Che, der Märtyrer, der für seine Ideen und Überzeugungen das eigene Leben ließ. Ein Bild für die Unsterblichkeit, es ging um die Welt. Genau das wollte Boliviens Militärregime eigentlich verhindern. Sie ließen sie den Leichnam verschwinden, hackten ihm vorher noch die Hände ab – dieser argentinische Guerillero, der von Bolivien aus die Weltrevolution anzetteln, das Land gar in ein zweites Vietnam verwandeln wollte, er sollte so schnell wie möglich in Vergessenheit geraten. Das ging bekanntermaßen schief.
Das Mausoleum für Che Guevara
20 Gehminuten vom Zentrum entfernt - dort, wo Che Guevaras Überreste einst in einer Nacht-und-Nebel-Aktion verscharrt und erst 30 Jahre später wieder exhumiert wurden, steht das Mausoleum, in Form einer Kapelle – darin Fotos und Tafeln zum Lebensweg des in Argentinien geborenen Rebellen und Doktor der Medizin, der erst ganz Südamerika bereiste, dann in Kuba an der Seite Fidel Castros die Revolution gewann und seine Idee, den Sozialismus in die Welt zu exportieren, in Bolivien mit dem Leben bezahlte.

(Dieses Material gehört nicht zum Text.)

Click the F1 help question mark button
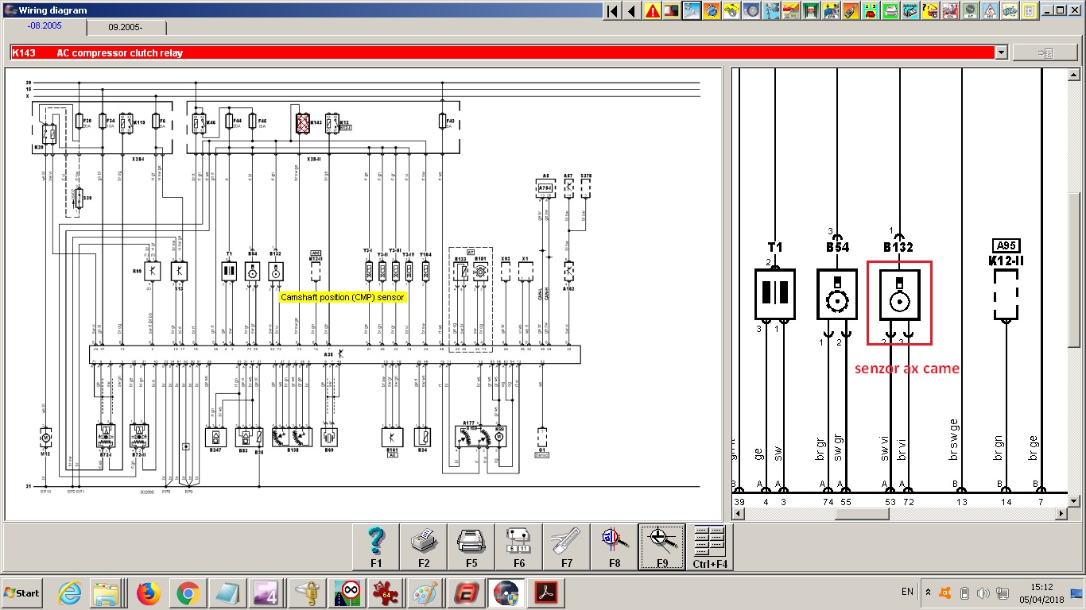1086x610 pixels. click(376, 547)
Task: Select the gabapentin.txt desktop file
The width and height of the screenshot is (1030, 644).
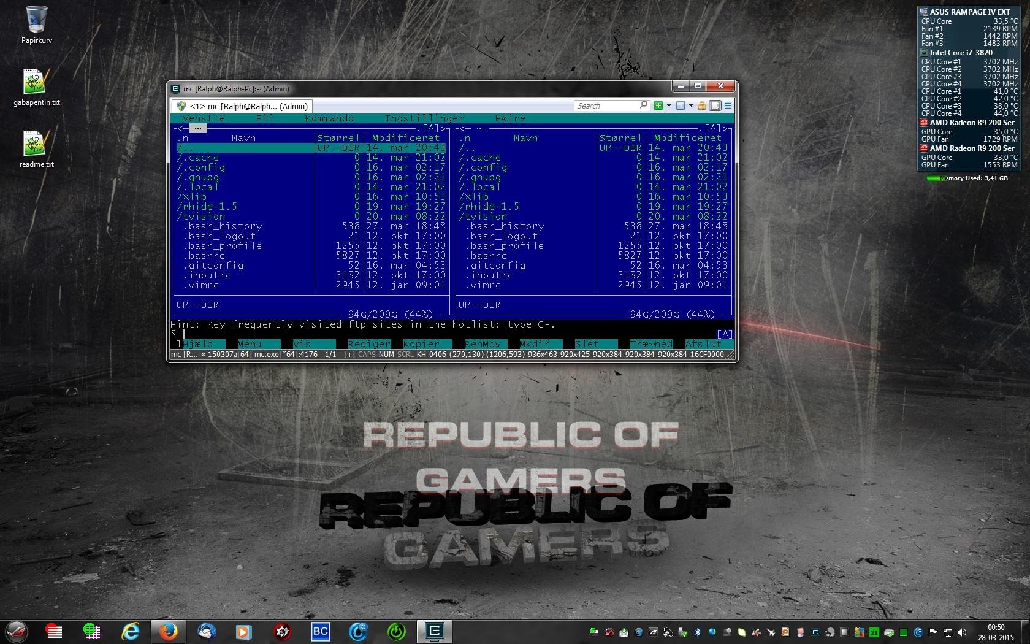Action: coord(37,88)
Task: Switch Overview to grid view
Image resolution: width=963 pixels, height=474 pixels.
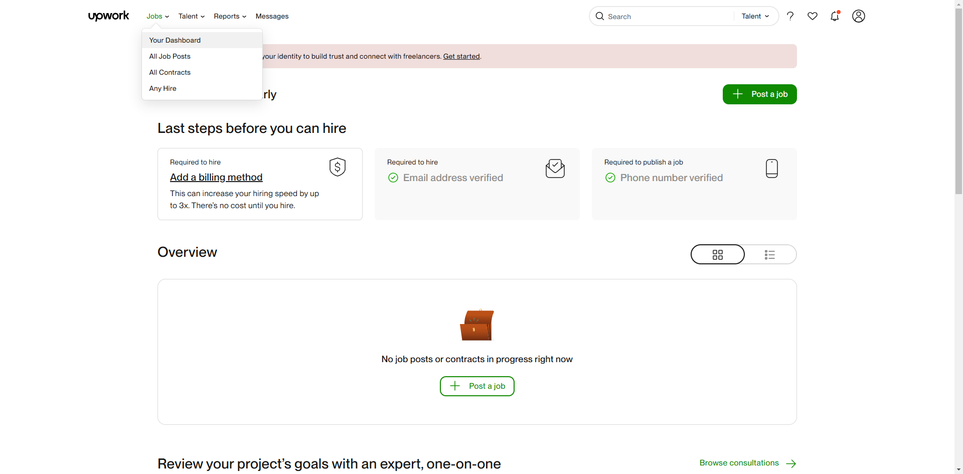Action: pos(718,254)
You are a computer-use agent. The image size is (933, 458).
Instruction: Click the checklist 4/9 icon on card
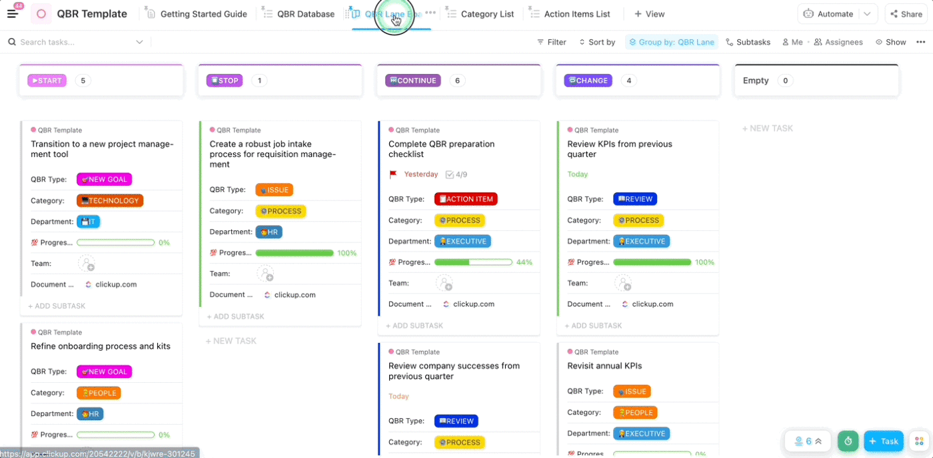[450, 174]
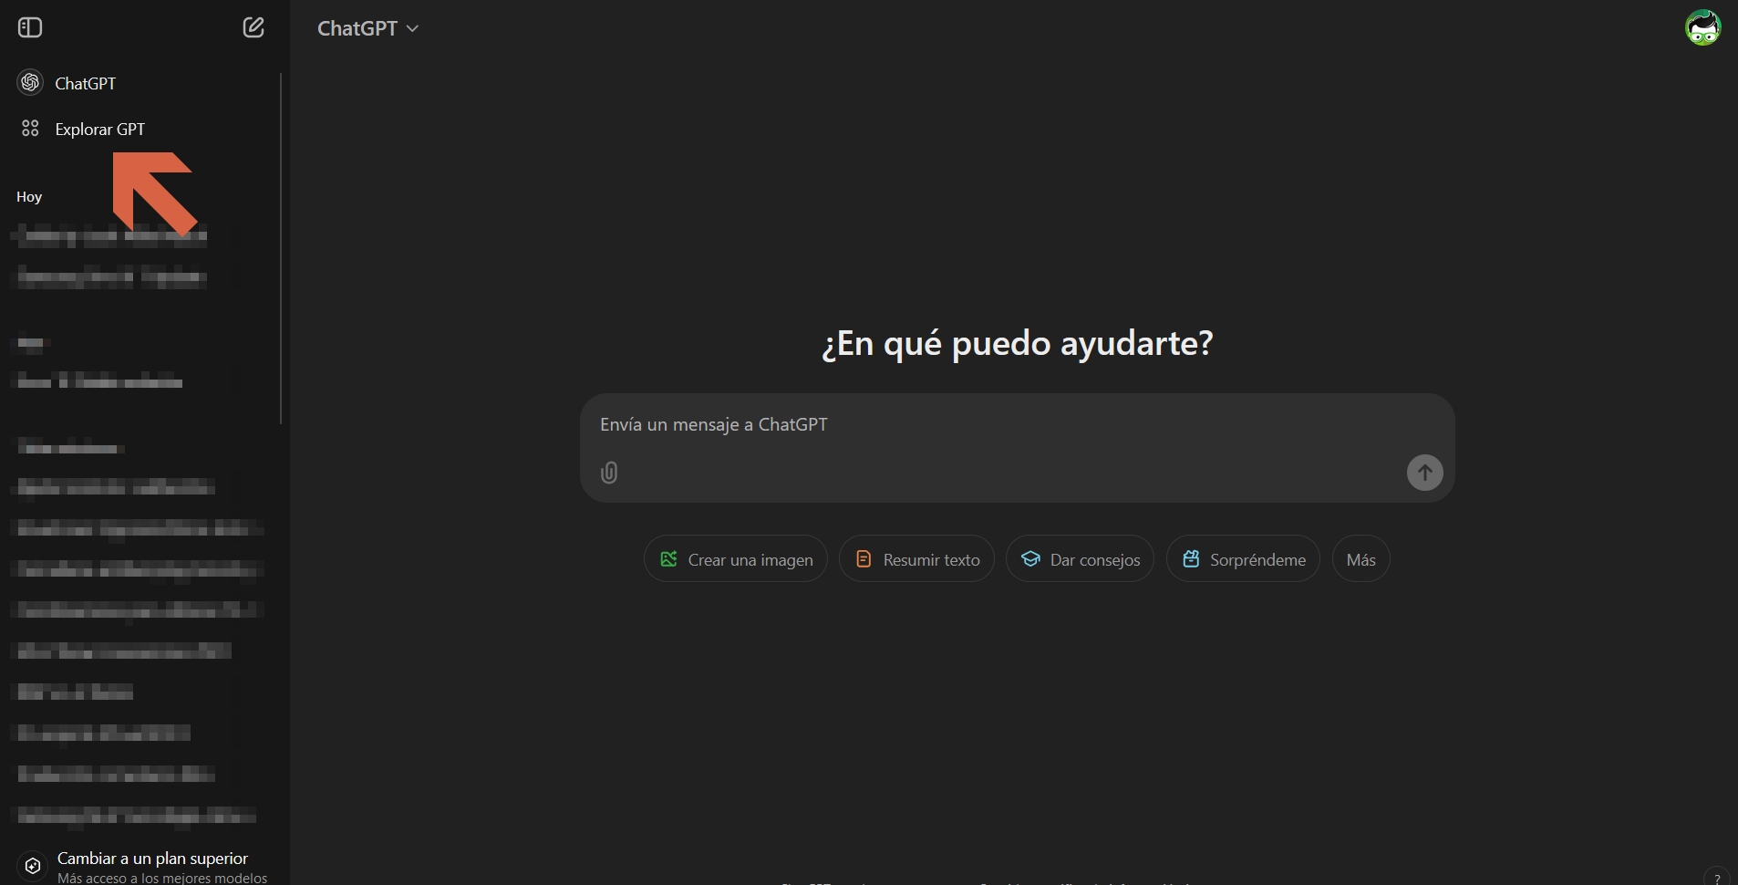
Task: Collapse the sidebar with the panel icon
Action: pos(30,27)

"Es ist gut, dass man an seine Geschichte erinnert, an seine Ideen und seine Ideale, gerade heute, wo unsere Gesellschaft wie eingeschläfert ist."
"Ich bete jeden Tag zu ihm und er hilft mir, er vollbringt Wunder, wir nennen ihn Santo Che, den Heiligen."
Flüstert eine Rentnerin aus Vallegrande.
"Er war der Vorreiter der katholischen Soziallehre deswegen habe ich also mehr Hoffnung, dass man über die Sympathisanten vom Che die Welt verbessern kann als leider Gottes mit unserer Kirche."
Erklärt Padre Anastacio, der eigentlich Erwin Kohmann heißt und im Schwarzwald geboren wurde – bevor er in den 60er Jahren als Franziskanermönch nach Südamerika kam, zum Himmel schreiende Ungerechtigkeit erlebte und die Befreiungstheologie für sich entdeckte. Kritik am Che, an seinem bewaffneten Kampf, hört man hier nicht – Erlan Garcia sagt:
"Zu sagen, der Che war gewalttätig und ein Mörder , hat etwas Scheinheiliges. Wir müssen die andere Seite sehen und den historischen Kontext. Heute ist die Zeit der Guerillas vorbei, aber nicht die seiner Ideale. Solange es Ungerechtigkeit gibt, wird es neue Ches geben."
Direkt neben dem Grabmal – Volksfeststimmung. Der letzte Teil des neuen Kulturzentrums Che Guevara wird eingeweiht: mit Bibliothek, Kino, Freilichtbühne und einem großen Park – Bürgermeister Romero Peña muss eine Rede halten.
Fördergelder für Vallegrande durch Che
Er schafft es, dabei den Namen Che Guevara nicht einmal zu erwähnen – dabei profitiert seine Stadt wie nie von der Revolutions-Ikone. Im Vorfeld des 50. Todestages ist viel Geld geflossen. Aus Kuba, die zudem alle historischen Schauplätze auf Vordermann gebracht haben – und aus La Paz von der Regierung des linken Präsidenten und bekennenden Che-Fans Evo Morales.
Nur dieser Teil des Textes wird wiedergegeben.